Noa Vaisman (University of Chicago, USA)
Legal Subjects, Ontologies and DNA: Human Rights in Post-Dictatorship Argentina

In August 2009 the Supreme Court of Argentina pronounced its position regarding the verification of identity using genetic material (shed DNA) found on personal objects. The Court’s statement was presented in response to the case of Guillermo and Emiliano Prieto, whose identity had been in question since the early 1980s. The two young adults are, in all likelihood, children of disappeared who were themselves disappeared as infants by the military regime that ruled Argentina between 1976 and 1983. Separated from their biological kin and their genetic past their identity was altered when they were inscribed as the natural offspring of a member of the Armed Forces and his wife. 

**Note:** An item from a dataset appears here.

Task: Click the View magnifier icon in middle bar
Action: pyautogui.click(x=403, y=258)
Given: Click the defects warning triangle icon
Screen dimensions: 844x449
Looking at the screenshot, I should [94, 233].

In 1982 the case first arrived in the courts but due to the refusal of the appropriating couple and later the individuals themselves the brothers’ identity was never verified. Until 2006 identification of genetic ties was based on DNA extracted from blood samples, however, in recent years other techniques using shed DNA that was left on clothes and other personal objects were developed. The use of these techniques was debated by the Magistrates in 2009. The Court’s statement ratifies its decision from 2003 against compulsory blood tests but allows for DNA identity tests to be carried out on DNA extracted from tissue found on objects in the home of the victim. This legal decision raises many questions, specifically: What are an individual’s rights to identity and to his DNA? How are legal subjectivities constructed and in what ways are they different from the individual’s understanding of his identity? What does this decision tell us about justice and the demand for accountability and truth in the context of post-dictatorship social rebuilding? In this paper I address the above questions using ethnographic material and legal documents from the Supreme Court of Argentina.